Cuando eliges un gol, en mi caso, no sólo te fijas en la finalización, también en cómo se inicia y se desarrolla. A veces claro, la finalización es lo más importante. Es mucho o poco. En mi canal de YouTube tenéis la clasificación semanal de los goles por su origen. En este post os dejo los que considero han sido los más interesantes bajo mi punto de vista, por su belleza y lo que aportan tácticamente. Cuatro más uno: los de esta quinta jornada y el de Miguelín de la cuarta.

Insisto en lo que me parece algo que anula la posibilidad de crecimiento del jugador, a nivel cognitivo, perceptivo y decisional. La demasiada individualidad de las defensas. Si lo que queremos es simplificar lo que el jugador debe controlar, tal vez nos estemos equivocando. No sólo basta con seguir al hombre, además debemos dominar los espacios, también generar ayudas y coberturas. Con un promedio de seis (6) goles por jornada, las acciones individuales de uno contra uno se han convertido en la tercera situación que más goles produce.

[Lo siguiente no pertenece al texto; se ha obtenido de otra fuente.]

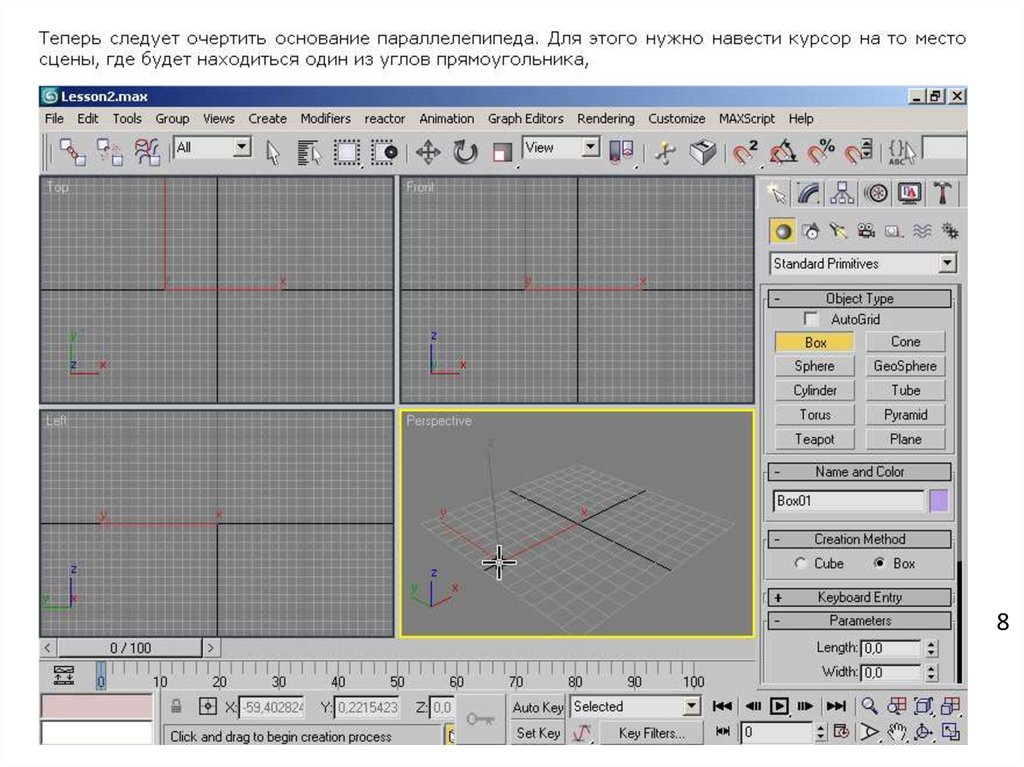This screenshot has height=767, width=1024.
Task: Open the Rendering menu
Action: coord(605,118)
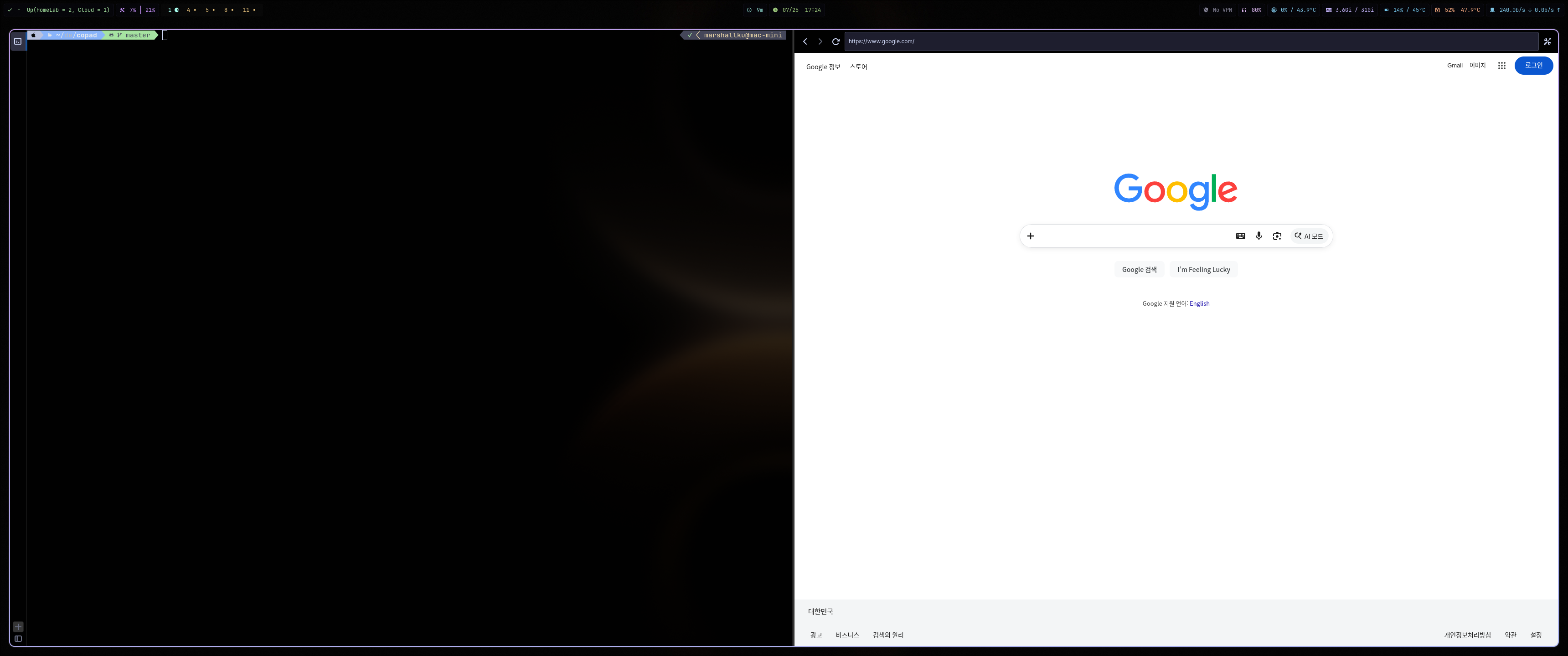Click the I'm Feeling Lucky button
Viewport: 1568px width, 656px height.
point(1203,270)
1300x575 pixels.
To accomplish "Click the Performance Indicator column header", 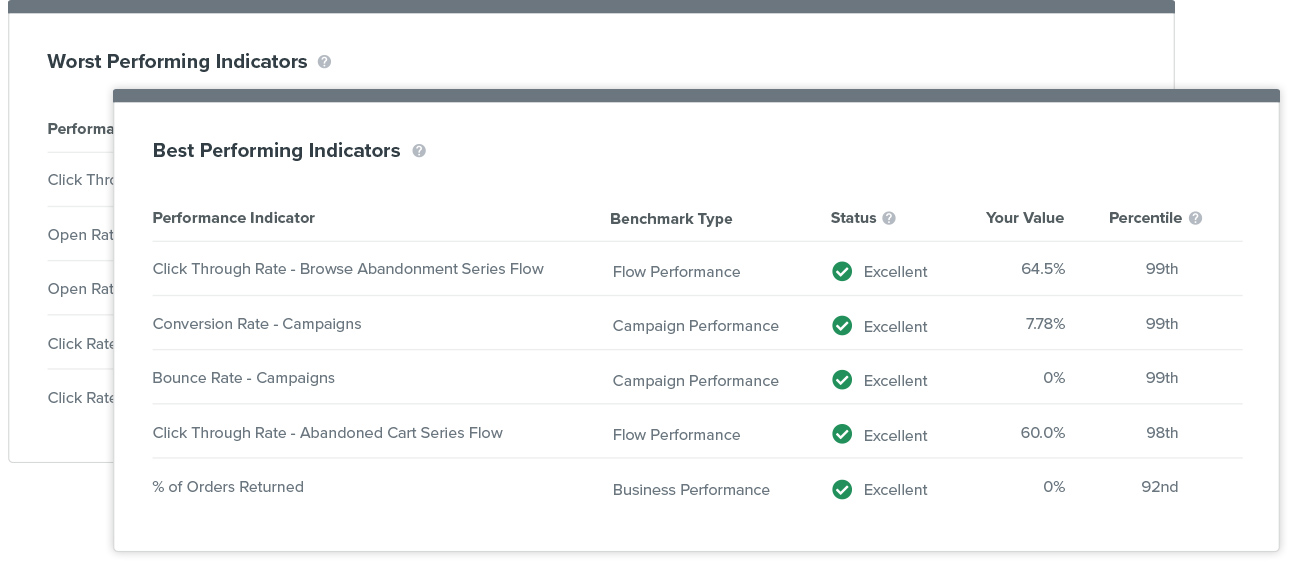I will tap(233, 218).
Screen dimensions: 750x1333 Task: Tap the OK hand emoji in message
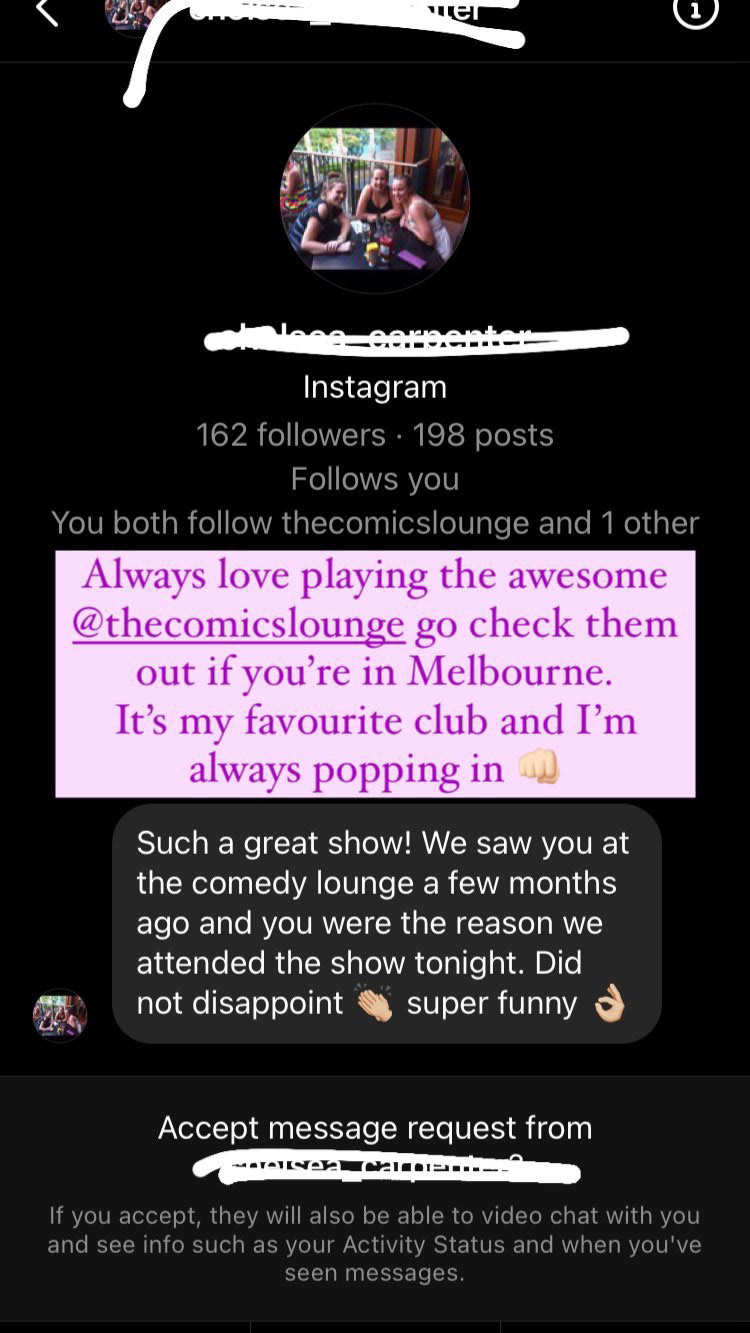click(609, 1004)
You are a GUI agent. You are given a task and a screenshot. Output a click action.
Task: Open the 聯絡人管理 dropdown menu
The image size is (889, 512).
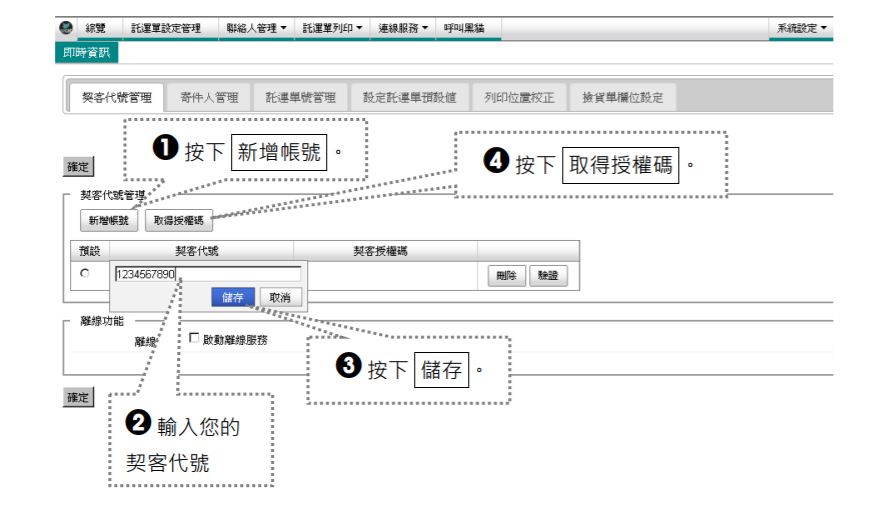pos(256,28)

Para ello, es necesario mejorar los entramados defensivos…”ES MÁS SENCILLO DESTRUIR QUE CREAR”.

Pero además de los esto se han dado una serie de datos también muy llamativos. Esta, la quinta, ha sido la jornada con menos goles desde el inicio liguero, un total de treinta y siete (37). Ningún gol convertido en acciones colectivas usando al jugador-portero en ataque (Power-Play).

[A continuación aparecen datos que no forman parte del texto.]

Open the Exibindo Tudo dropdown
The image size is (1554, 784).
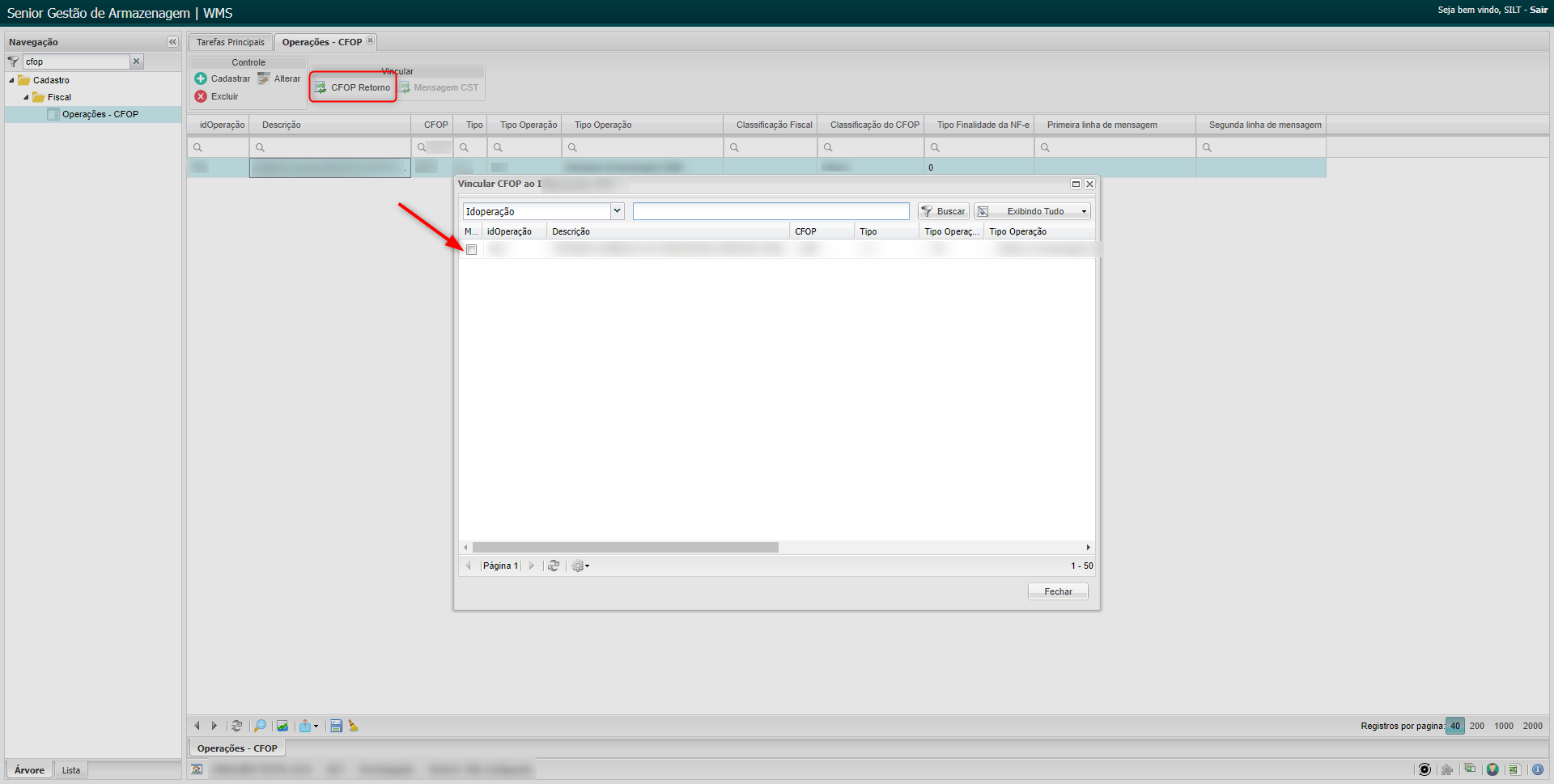(1084, 211)
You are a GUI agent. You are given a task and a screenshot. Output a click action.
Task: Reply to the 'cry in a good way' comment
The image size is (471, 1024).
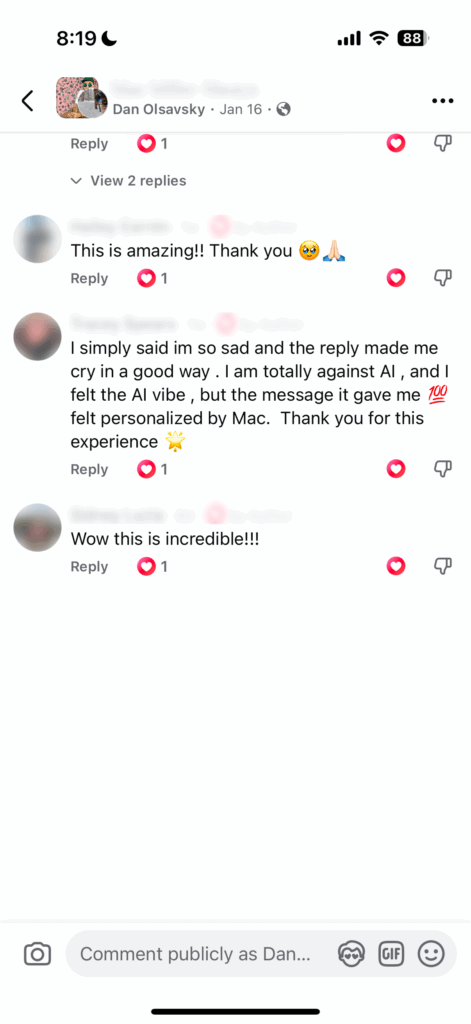pos(89,470)
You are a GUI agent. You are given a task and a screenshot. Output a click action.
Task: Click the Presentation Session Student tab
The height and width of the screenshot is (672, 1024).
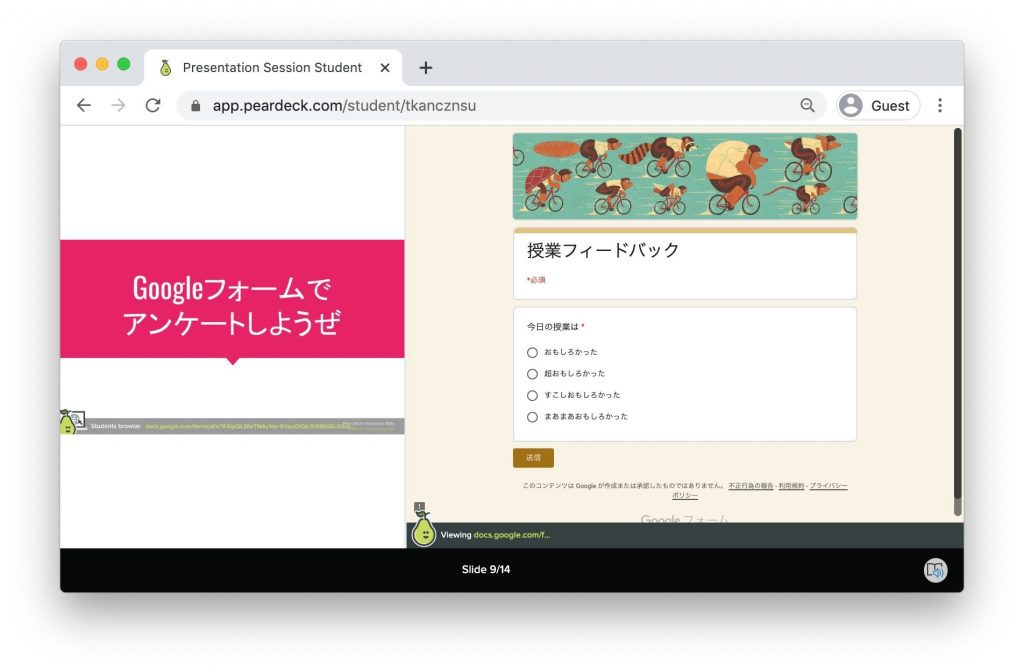271,68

Un promedio de 4,7 goles por partido. ¿Debido a qué? Los equipos se conocen mejor, las defensas se van imponiendo a los ataques, las estrategias de cada equipo son contrarrestadas, la suerte, la inspiración…múltiples factores que como siempre digo, es lo que a nosotros nos toca analizar e intentar acertar en la interpretación.

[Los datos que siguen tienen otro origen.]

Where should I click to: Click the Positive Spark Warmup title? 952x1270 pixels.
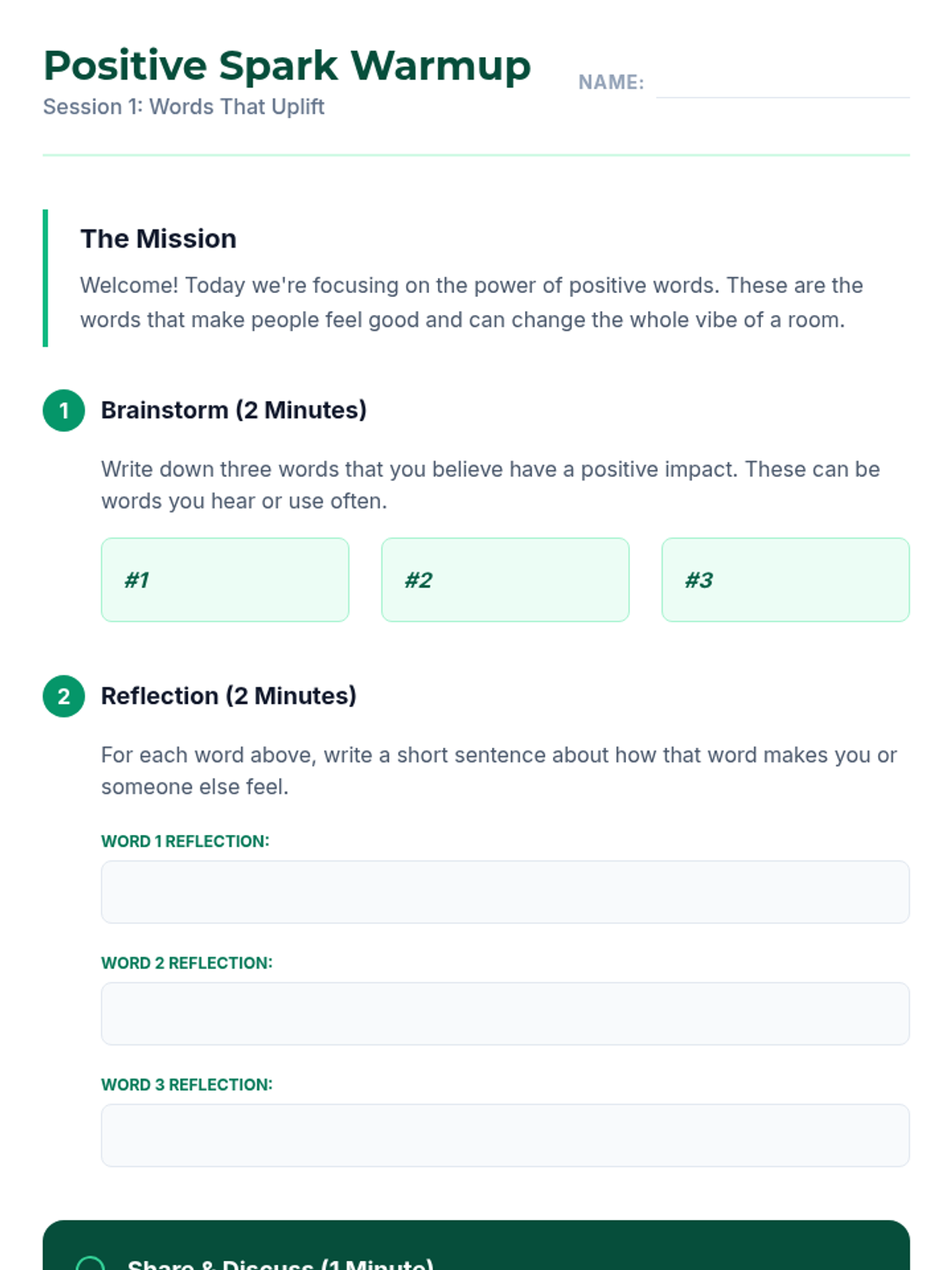click(286, 66)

La jornada anterior, la cuarta, que finalizó el pasado miércoles tras los dos partidos aplazados de Inter y Barcelona, contra Jaén y Levante, fue la más fructífera con sesenta y cinco goles (65).

En lo que va de liga, a nivel ofensivo, atacar la espalda del rival para que este la pierda es lo más productivo, con un total de cuarenta y dos goles (42) marcados así. Si hablamos de errores defensivos, enfrentarnos a acciones de uno contra uno con treinta goles (30) y/o defender estrategias de córner, banda o falta con cincuenta y tres (53), son las más numerosas. Como siempre…interpretación a gusto de todos.

Pero, por encima de los datos anteriores, muy simples pero que pueden decir mucho, hay algo que no debemos olvidar: “los entrenadores tenemos la obligación de innovar cada semana, cambiar o modificar patrones, no ser conformistas y no caer en el error de insistir en lo mismo. Con un claro objetivo: poner las cosas difíciles al contrario”.